On the Basic Settings page:
Check the Enabled checkbox, so the service will run.
Under Lookup Hostname, enter the hostname you are updating. This setting lets the service check on the current address, so that it won’t try to update it if it’s already correct4.
Set IP address version to the one you want to send. If you’re going to update both IPv4 and IPv6 addresses, you’re going to use two services, as you can see in the screenshot above, each calling one of the two functions.
DDNS Service provider should already be “— custom —‘‘.
You’ll need to modify the URL of the function you made a note of above. The URL you have,
https://yourdynamicdns.azurewebsites.net/api/UpdateMyIPv4Address?code=a-lengthy-encoded-string-here
needs to be modified to include the relevant fields for the update. The above, for example, should be sufficed thus and placed in the Custom update-URL field:
https://yourdynamicdns.azurewebsites.net/api/UpdateMyIPv4Address?code=a-lengthy-encoded-string-here&name=[USERNAME]&zone=[DOMAIN]&reqIP=[IP]
Don’t put the code string in the Password field; the URL-encoding of passwords can muck it up. We’re also going to misuse a couple of other fields to fit our format.

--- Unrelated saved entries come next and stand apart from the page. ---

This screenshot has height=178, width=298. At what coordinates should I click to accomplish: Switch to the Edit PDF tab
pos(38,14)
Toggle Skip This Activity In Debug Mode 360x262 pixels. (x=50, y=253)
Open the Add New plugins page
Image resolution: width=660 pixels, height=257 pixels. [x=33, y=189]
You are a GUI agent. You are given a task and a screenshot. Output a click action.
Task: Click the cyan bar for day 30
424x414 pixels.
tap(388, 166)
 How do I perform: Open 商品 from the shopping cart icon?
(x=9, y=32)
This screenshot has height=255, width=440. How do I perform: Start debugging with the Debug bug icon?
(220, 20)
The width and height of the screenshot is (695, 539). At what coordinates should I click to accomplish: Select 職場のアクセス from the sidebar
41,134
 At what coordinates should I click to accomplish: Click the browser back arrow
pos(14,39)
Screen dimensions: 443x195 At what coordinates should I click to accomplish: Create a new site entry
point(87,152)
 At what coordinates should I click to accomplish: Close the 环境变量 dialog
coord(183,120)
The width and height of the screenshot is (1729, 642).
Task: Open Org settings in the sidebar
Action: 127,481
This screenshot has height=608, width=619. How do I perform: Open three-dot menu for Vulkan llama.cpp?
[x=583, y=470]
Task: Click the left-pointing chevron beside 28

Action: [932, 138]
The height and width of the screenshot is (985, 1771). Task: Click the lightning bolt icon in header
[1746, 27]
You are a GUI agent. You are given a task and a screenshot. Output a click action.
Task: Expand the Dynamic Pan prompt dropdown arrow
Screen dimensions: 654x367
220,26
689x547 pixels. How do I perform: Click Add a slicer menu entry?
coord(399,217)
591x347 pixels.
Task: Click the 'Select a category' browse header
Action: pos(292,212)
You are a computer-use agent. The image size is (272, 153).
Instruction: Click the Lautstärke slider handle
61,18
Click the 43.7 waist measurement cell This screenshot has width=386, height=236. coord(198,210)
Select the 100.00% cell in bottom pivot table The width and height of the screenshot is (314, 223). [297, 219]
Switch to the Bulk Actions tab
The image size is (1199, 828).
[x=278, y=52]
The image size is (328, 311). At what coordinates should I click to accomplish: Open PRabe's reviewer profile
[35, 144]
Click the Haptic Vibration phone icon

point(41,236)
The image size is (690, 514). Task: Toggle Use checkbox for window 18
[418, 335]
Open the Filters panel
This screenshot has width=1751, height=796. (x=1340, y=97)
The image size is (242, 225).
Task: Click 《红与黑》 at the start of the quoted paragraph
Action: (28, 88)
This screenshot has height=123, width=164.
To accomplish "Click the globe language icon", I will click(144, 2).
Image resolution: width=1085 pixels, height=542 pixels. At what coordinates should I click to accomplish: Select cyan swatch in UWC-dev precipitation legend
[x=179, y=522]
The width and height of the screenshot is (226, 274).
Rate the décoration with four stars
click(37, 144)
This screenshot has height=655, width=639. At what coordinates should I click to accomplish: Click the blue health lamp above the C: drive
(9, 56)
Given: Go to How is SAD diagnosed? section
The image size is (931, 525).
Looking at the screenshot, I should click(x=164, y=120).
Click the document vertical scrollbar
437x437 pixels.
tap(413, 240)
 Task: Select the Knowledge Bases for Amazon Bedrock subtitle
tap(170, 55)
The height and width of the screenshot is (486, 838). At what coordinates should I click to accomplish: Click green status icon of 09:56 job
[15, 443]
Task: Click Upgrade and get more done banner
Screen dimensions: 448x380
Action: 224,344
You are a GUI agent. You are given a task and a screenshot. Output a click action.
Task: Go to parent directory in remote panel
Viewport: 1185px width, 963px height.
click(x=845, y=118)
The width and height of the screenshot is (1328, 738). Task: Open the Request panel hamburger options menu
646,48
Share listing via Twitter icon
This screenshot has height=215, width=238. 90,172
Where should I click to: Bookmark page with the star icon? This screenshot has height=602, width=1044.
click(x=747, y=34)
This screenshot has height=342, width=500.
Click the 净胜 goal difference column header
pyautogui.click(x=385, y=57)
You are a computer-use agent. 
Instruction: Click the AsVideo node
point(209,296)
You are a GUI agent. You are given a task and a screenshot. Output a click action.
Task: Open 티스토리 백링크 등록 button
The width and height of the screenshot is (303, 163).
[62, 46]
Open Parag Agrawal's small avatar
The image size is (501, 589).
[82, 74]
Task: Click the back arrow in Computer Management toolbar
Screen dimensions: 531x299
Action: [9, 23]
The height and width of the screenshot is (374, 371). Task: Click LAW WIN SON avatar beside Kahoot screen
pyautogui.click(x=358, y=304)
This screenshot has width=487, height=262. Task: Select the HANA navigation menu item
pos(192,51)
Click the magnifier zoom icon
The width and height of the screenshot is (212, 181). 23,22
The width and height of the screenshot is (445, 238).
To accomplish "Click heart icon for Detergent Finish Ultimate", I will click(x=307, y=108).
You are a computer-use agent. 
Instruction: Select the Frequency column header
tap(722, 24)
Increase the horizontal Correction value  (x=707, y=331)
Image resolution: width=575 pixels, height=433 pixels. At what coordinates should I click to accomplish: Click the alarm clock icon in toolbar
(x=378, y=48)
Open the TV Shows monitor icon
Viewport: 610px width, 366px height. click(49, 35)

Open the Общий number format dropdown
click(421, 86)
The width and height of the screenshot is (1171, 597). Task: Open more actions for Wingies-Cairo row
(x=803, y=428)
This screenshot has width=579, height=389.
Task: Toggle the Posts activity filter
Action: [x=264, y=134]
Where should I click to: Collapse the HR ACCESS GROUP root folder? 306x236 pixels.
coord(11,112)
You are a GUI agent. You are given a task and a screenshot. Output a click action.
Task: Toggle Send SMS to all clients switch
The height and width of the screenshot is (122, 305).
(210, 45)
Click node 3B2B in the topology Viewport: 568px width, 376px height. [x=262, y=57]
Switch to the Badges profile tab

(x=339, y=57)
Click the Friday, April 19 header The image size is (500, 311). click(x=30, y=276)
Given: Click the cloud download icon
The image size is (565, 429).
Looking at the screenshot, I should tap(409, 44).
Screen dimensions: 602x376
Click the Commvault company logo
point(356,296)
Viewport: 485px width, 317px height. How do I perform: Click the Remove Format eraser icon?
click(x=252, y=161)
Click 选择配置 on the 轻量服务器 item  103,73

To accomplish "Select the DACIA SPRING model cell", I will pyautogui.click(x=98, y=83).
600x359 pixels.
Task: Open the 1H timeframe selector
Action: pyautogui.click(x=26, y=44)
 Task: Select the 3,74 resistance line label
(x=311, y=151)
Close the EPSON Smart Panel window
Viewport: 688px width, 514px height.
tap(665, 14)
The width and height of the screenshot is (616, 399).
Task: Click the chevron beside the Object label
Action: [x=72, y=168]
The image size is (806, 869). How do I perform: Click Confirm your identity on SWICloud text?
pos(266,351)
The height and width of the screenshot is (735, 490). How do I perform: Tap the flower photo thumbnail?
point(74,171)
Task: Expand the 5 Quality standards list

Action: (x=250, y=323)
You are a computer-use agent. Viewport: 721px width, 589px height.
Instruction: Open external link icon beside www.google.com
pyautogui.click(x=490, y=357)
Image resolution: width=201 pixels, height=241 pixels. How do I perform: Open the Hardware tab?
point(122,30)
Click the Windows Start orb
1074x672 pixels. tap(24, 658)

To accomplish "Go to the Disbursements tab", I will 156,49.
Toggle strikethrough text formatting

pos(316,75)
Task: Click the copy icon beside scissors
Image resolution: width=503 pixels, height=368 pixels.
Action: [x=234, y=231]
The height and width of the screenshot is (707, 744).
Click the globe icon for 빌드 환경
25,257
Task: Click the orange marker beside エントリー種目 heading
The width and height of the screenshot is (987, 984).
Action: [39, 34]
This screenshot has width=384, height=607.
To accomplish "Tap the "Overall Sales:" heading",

Domain should be set to the DNS zone you wish to update, without the record (host) name, say, “example.com”.
Username should be set to the record (host) name, say, “router”.
Password isn’t used, but the UI expects some text here. “dummy” will do.
On the Advanced Settings page:
IP address source should be “Network”.
Network should be the WAN network of your router; usually wan.
DNS-Server should be set to one of the nameservers hosting your domain (i.e., the ones in the NS records that you configure with your domain name provider). Since you’re hosting it on Azure, this will be something like “ns1-04.azure-dns.com”. Don’t use your local nameserver for this; this is used to check the IP that is registered, and it’s only the domain hosting (Azure) servers that know this accurately.
On the Timer Settings page, there’s nothing you have to change, but I have expanded the Force Interval/Force Unit settings to 1 day. These define the number of times that the script will call the function even if your address hasn’t changed.
While the usual use for this is to deal with dynamic DNS providers that delete your records if they aren’t updated, this isn’t the case for Azure, so it is probably not needed. I use 1 day currently to make sure that I’m not caught out by any glitches, maintenance, or downtime that prevents a proper update when it does change; as I shake this new setup down, I’ll probably lengthen it further, to a week, and ultimately to only-run-on-change.
Save your configurations, start your services, and you should see the registered IPs and update times change before your very eyes!
And That’s It!
You now have your very own Azure-based dynamic DNS service (running for a couple of cents a month, most likely), and a router configured to use it.
If you happen to have a configuration like mine, I hope you find it useful. If you don’t and you’re still reading - well, I hope at least you weren’t bored.
Before anyone points it out: yes, the IPv6 address of your router is not all that useful because you’re not using NAT, and what matters is the IPv6 address of the actual host behind it. This is true so far as it goes - but as it turns out, the seeed Mini Router has plenty of space capacity, so I also run the reverse proxy server that handles things like, for example, Home Assistant and Plex on it.
If asked, although it should be the default, make sure you pick a Consumption (Serverless) app service plan. While there is a certain glorious extravagance in dedicating an entire server solely to your DDNS updates, the expense is less glorious.
If you don’t have one of those, you could always adapt this to be called in some other way, y’know?
There’s a caveat I’ll get to in a minute, but for now - yes, we implemented this check in the function, too, but it’s better if we don’t call the function if we can already know we don’t have to. That way we don’t wake up the Azure server and burn billable cycles.